Questo mette in rilievo l’importanza che si inizi un’analisi attraverso i documenti d’archivio e la registrazione della storia vissuta, ancora presente della memoria delle famiglie che ne hanno avuta l’esperienza.
Naturalmente interpretazioni e ricordi sono molteplici e diversi. Di qui la necessità di una indagine storica che si riferisca a documenti oltre che ad una analisi antropologica del contesto.
Per la storia cismonese di quegli anni  la Relazione Tollio è un punto di partenza. È interessante che questo documento provvenga dai documenti privati di una famiglia. Da questo inizio si potrà partire e aggiungere altra documentazione esplorando ulteriori fonti e facendo emergere anche testimonianze e ricordi, di ogni genere, conservati nei cassetti di famiglia.
Il presente lavoro non ha pretese di esaustività ma è un inizio per gettare ulteriormente luce su un periodo importante non solo per la storia di Cismon.

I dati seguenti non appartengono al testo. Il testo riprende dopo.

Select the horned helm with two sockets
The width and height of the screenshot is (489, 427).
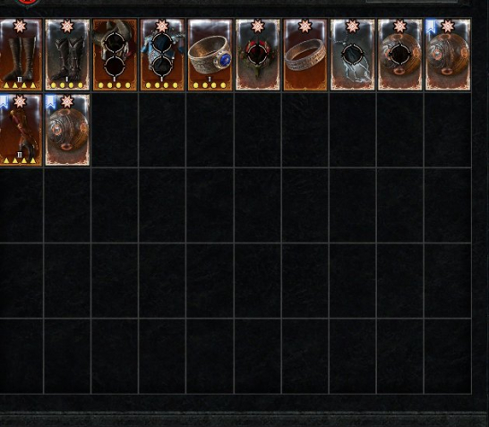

La documentazione riportata, oltre alla Relazione Tollio, riguarda alcuni aspetti della Grande Guerra, com’era il paese prima della distruzione, il Profugato, le vicende di alcuni personaggi significativi di quegli anni e altri documenti che testimoniano il clima di quel periodo storico. La documentazione fotografica si è attenuta a questo criterio restituendo, anche visivamente, la situazione e le vicende di quegli anni.